**ASSIGNMENT:**
With pictures left out, only the lines from the one containing "Shopping (1119, 148)" through the end of the records should be reproduced exactly, please.

**EXERCISE DATA:**
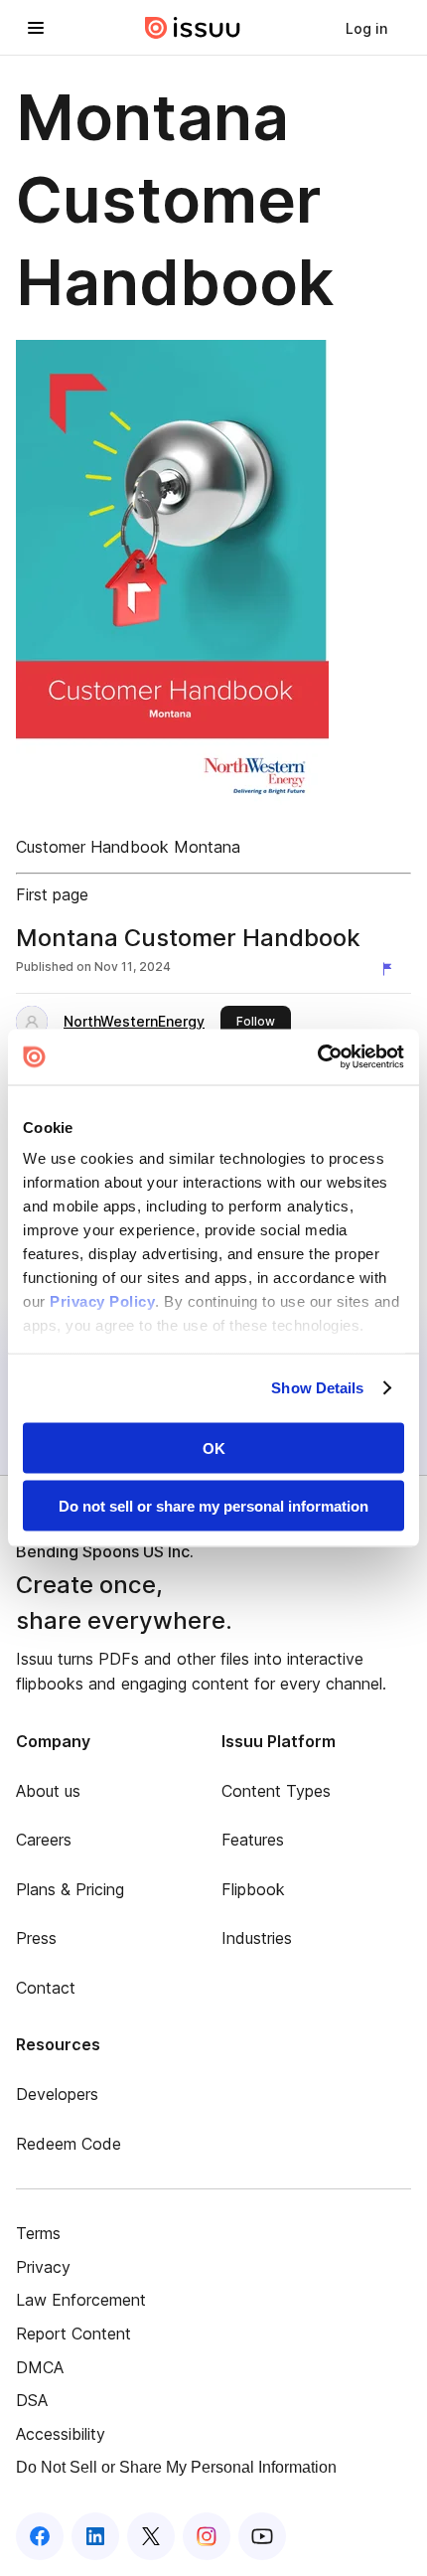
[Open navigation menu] (36, 28)
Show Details (317, 1387)
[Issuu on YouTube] (262, 2536)
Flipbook (253, 1889)
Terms (38, 2233)
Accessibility (60, 2434)
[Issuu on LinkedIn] (95, 2536)
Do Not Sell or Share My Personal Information (176, 2467)
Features (252, 1840)
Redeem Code (68, 2144)
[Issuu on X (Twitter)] (151, 2536)
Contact (45, 1988)
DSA (32, 2400)
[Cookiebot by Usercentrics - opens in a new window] (317, 1057)
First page (52, 894)
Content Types (276, 1791)
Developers (57, 2094)
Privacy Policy (102, 1301)
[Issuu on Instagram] (206, 2536)
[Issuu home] (192, 28)
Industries (256, 1938)
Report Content (73, 2333)
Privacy (43, 2267)
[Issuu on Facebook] (40, 2536)
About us (48, 1791)
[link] (366, 28)
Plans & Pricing (70, 1889)
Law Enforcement (81, 2300)
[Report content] (391, 969)
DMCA (40, 2367)
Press (36, 1938)
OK (214, 1447)
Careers (43, 1840)
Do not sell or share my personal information (213, 1506)
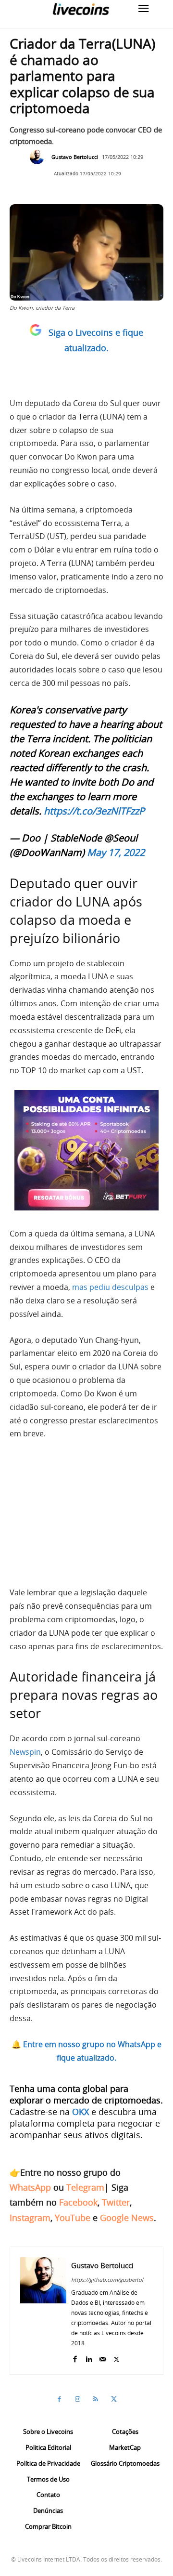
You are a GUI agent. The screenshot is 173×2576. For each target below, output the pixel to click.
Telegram (85, 2187)
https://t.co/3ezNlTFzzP (94, 810)
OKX (80, 2111)
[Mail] (102, 2357)
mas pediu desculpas (110, 1287)
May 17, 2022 (116, 852)
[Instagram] (77, 2399)
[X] (116, 2357)
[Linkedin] (88, 2357)
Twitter (116, 2202)
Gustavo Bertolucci (74, 156)
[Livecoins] (80, 8)
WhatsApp (30, 2187)
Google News (127, 2217)
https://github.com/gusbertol (107, 2279)
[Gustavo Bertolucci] (39, 157)
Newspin (25, 1752)
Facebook (78, 2202)
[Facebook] (74, 2357)
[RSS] (95, 2399)
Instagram (30, 2217)
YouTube (72, 2217)
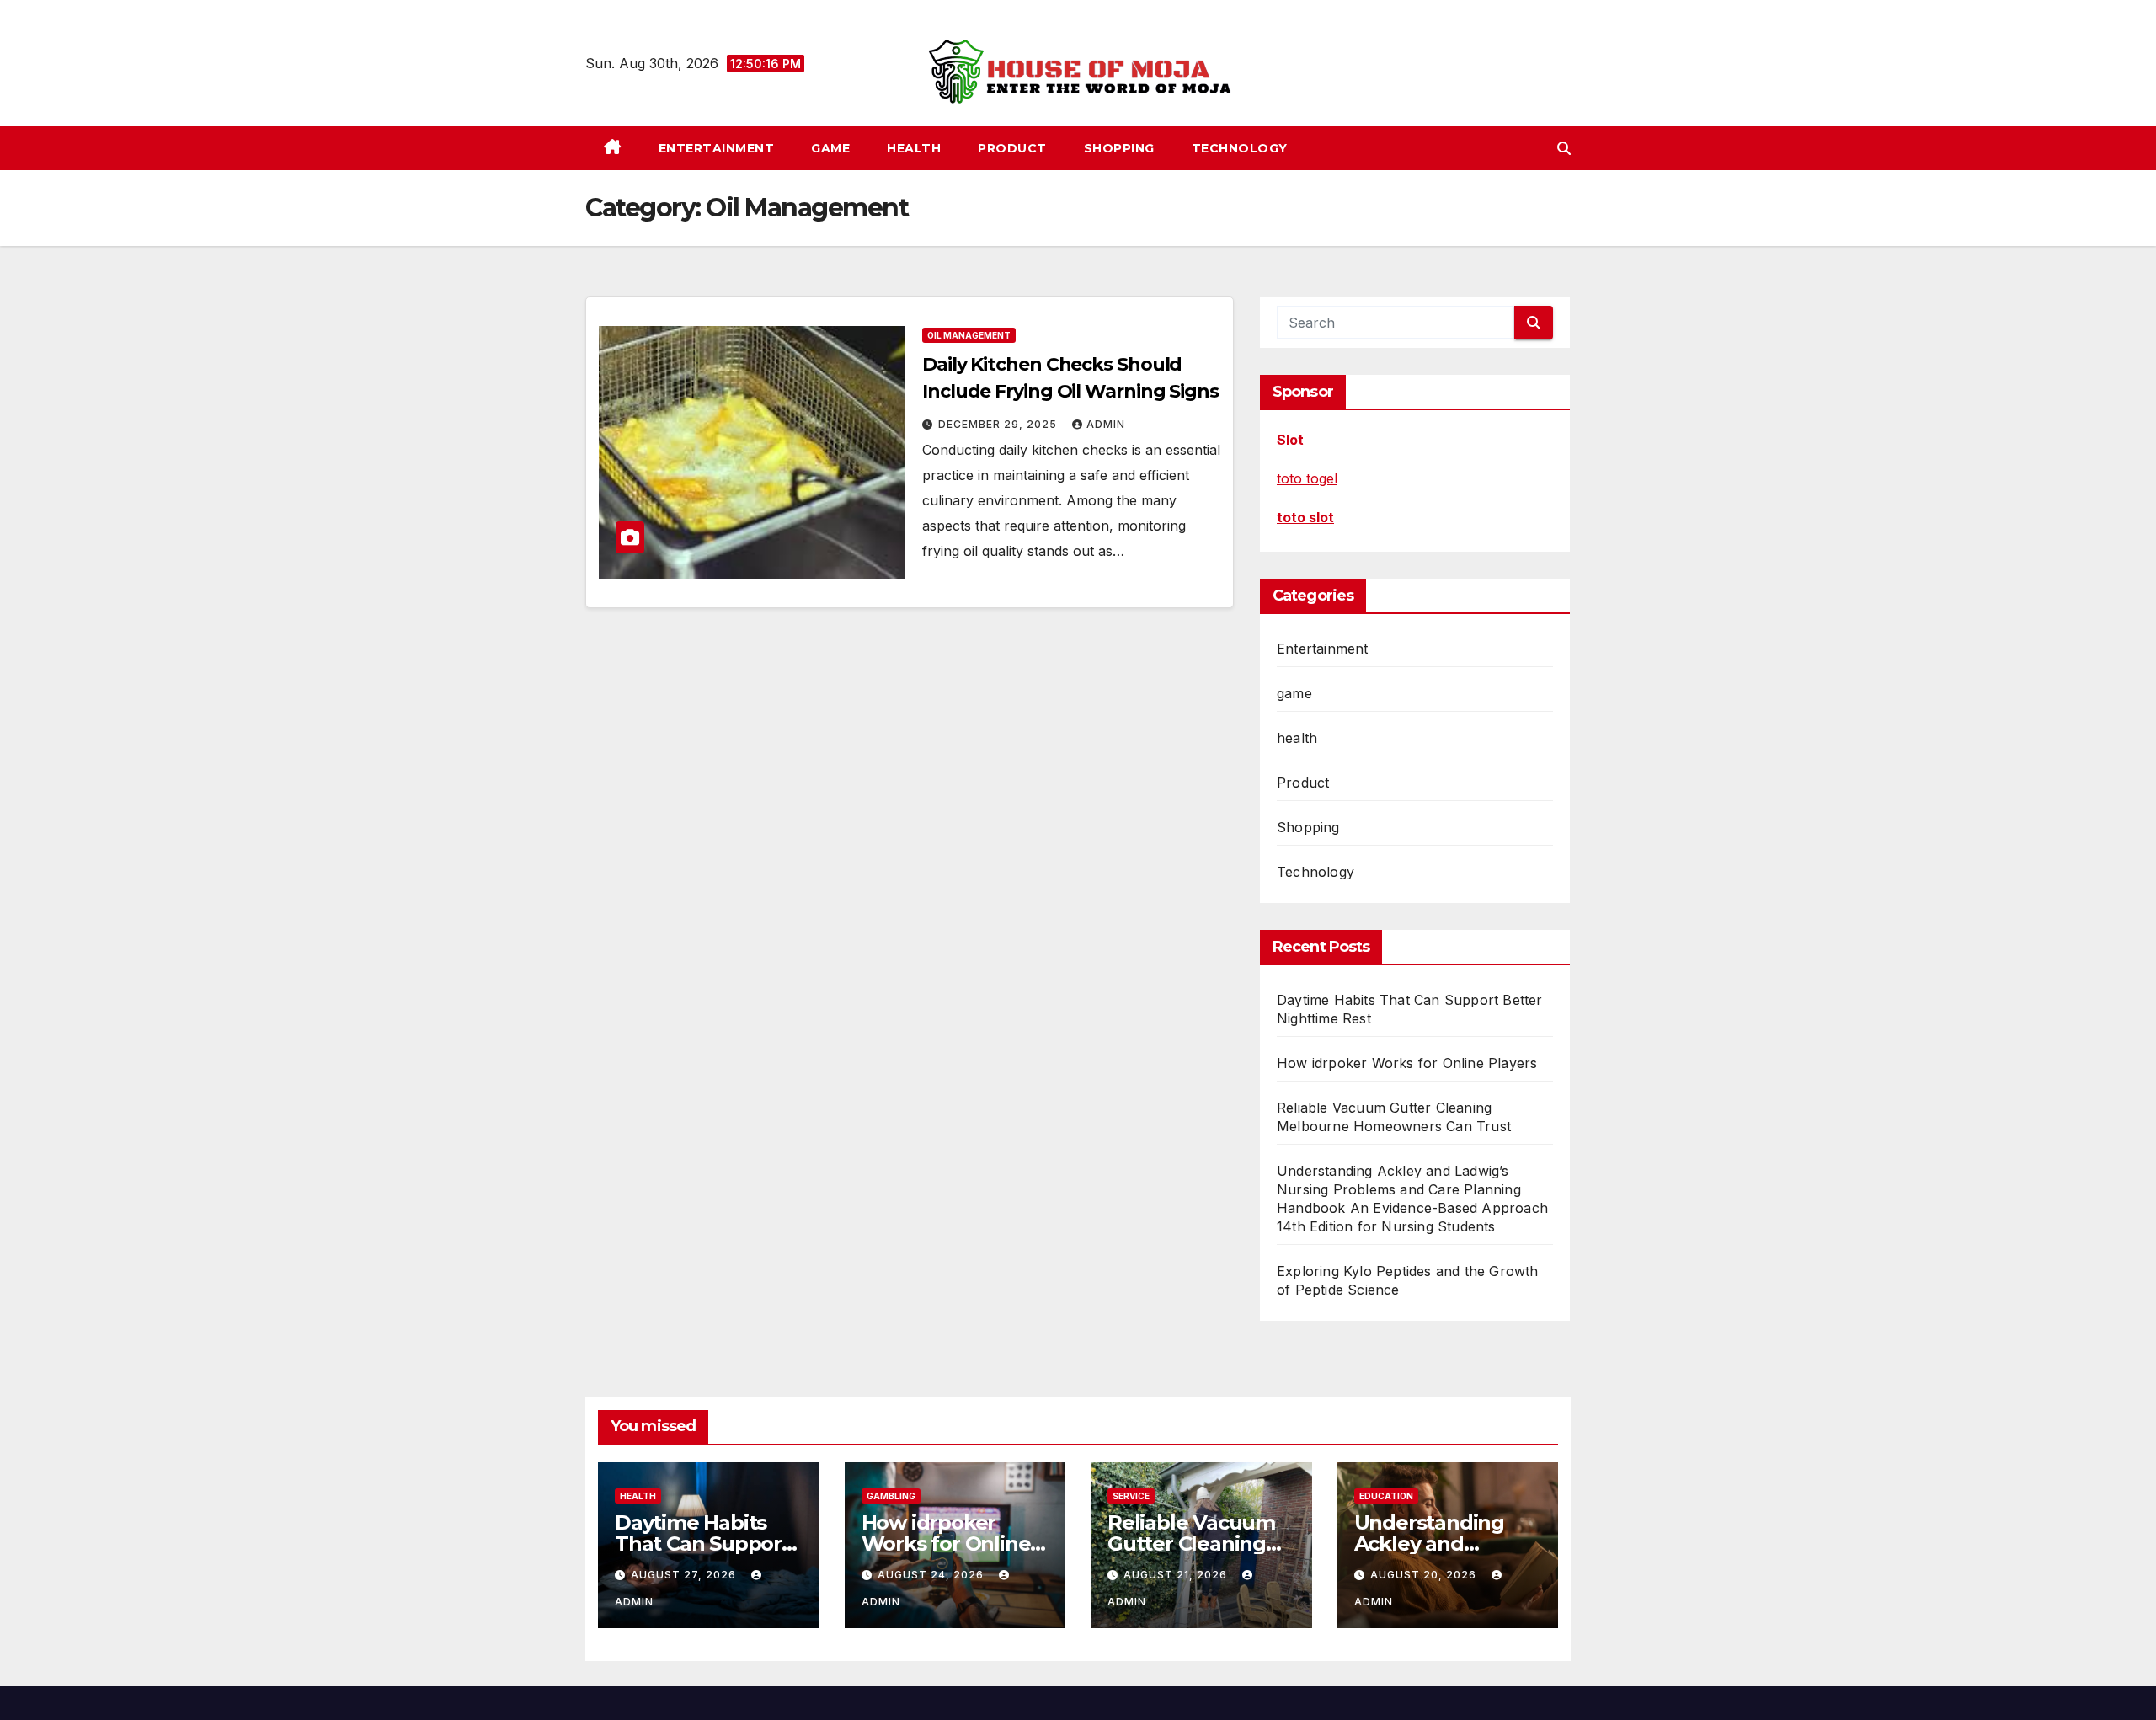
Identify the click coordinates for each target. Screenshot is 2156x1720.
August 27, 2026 (685, 1574)
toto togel (1307, 478)
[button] (1564, 148)
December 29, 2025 (999, 424)
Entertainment (717, 148)
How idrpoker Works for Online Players (1407, 1063)
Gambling (891, 1496)
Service (1131, 1496)
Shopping (1119, 148)
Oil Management (969, 335)
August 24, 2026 (932, 1574)
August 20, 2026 (1425, 1574)
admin (1105, 424)
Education (1386, 1496)
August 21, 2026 (1176, 1574)
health (914, 148)
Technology (1240, 148)
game (830, 148)
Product (1012, 148)
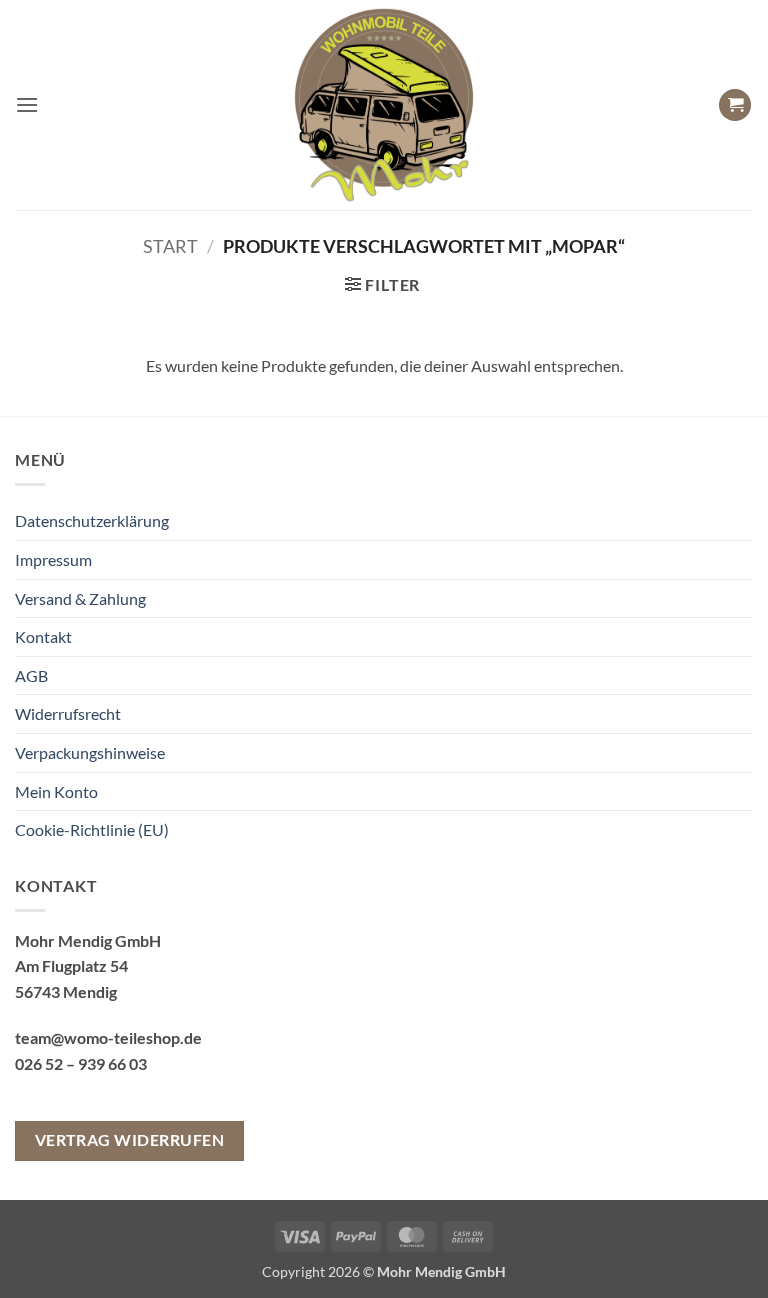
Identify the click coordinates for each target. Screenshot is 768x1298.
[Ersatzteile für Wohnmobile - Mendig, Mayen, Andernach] (384, 105)
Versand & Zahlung (80, 598)
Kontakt (43, 636)
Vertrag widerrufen (129, 1140)
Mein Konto (56, 791)
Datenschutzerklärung (92, 520)
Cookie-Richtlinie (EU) (92, 829)
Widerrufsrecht (68, 713)
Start (170, 246)
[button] (27, 104)
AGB (31, 675)
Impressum (53, 559)
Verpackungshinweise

**ANSWER TO THIS TASK:**
Shopping (1119, 148)
Oil Management (969, 335)
August 24, 2026 (932, 1574)
August 20, 2026 (1425, 1574)
admin (1105, 424)
Education (1386, 1496)
August 21, 2026 (1176, 1574)
health (914, 148)
Technology (1240, 148)
game (830, 148)
Product (1012, 148)
Identify the click coordinates for each target. Screenshot is 768x1298.
[Ersatzteile für Wohnmobile - Mendig, Mayen, Andernach] (384, 105)
Versand & Zahlung (80, 598)
Kontakt (43, 636)
Vertrag widerrufen (129, 1140)
Mein Konto (56, 791)
Datenschutzerklärung (92, 520)
Cookie-Richtlinie (EU) (92, 829)
Widerrufsrecht (68, 713)
Start (170, 246)
[button] (27, 104)
AGB (31, 675)
Impressum (53, 559)
Verpackungshinweise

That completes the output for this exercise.